Apache Kafka Integration

New Supported Versions of Kafka

The Vertica integration for Apache Kafka supports the Kafka versions supported by the Apache organization at the time this version of Vertica was developed. For Vertica Version 9.1.1, the supported versions of Kafka are 0.11, 1.0, and 1.1.

Vertica can work with older versions of Kafka. However, version 0.9 and earlier use an older revision of the Kafka protocol. To connect Vertica 9.1.1 or later to a Kafka cluster running 0.9 or earlier, you must change a setting in the rdkafka library that Vertica uses to communicate with Kafka. See Configuring Vertica for Apache Kafka Version 0.9 and Earlier.

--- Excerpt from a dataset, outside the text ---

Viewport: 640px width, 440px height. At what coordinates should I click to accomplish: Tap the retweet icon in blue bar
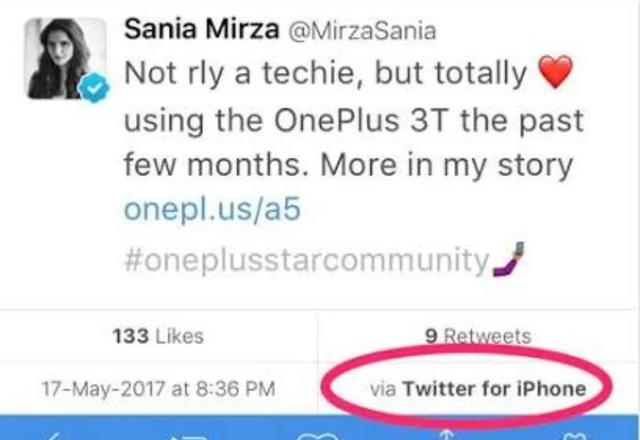190,434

The meaning of Kafka's message.max.bytes setting changed between Kafka version 0.10 and 0.11. This change could cause performance issues when loading data using a streaming job scheduler that was created using Vertica version 9.1.0 or earlier. See Changes to the message.max.bytes Setting in Kafka Version 0.11 and Later for more information.

Support for Kafka Consumer Groups

Vertica now supports the Kafka consumer group feature. With Kafka, you usually use this feature to balance the load of reading messages across consumers and ensure consumers read messages no more than once. The Vertica streaming job scheduler prevents re-reading messages by managing message offsets on its own, and manages spreading the load acorss the entire Vertica cluster. The main use case for consumer groups with Vertica is to allow third-party applications to monitor its progress as it consumes messages. See Monitoring Vertica Message Consumption with Consumer Groups for more information.

Directly Changing Kafka Library Settings

This version adds the ability to pass options directly to the rdkafka library that Vertica uses to communicate with Kafka. This feature lets you tweak settings you cannot directly set from within Vertica. You may need to change these settings in unusual cases. See Directly Setting Kafka Library Options for more information.

KafkaSource eof_timeout Setting Deprecated

In previous versions of Vertica, the KafkaSource function used the eof_timeout parameter to determine when it had reached the end of a stream. If no data arrived from Kafka in the period of time set in this parameter, the KafkaSource function would decide the stream had ended and would end the COPY statement that called it. In version 9.1.1, the underlying library that Vertica uses to communicate with Kafka directly indicates when the stream has ended without having wait for a timeout period to elapse. Therefore, the use of this parameter is deprecated. It will be removed in a future version.

Miscellaneous Changes

In prior versions of Vertica, the Apache Kafka integration feature sent log messages to the dbLog file (the same log file where UDx libraries send log messages). Starting in version 9.1.1, the Apache Kafka integration logs messages to the standard vertica.log file. See Monitoring Log Files for more information about viewing log messages.

KafkaAvroParser and KafkaJSONParser now natively support the UUID data type. Previously, they these parsers would treat UUID values as VARCHAR. They are now able to parse UUID values into the Vertica UUID data type.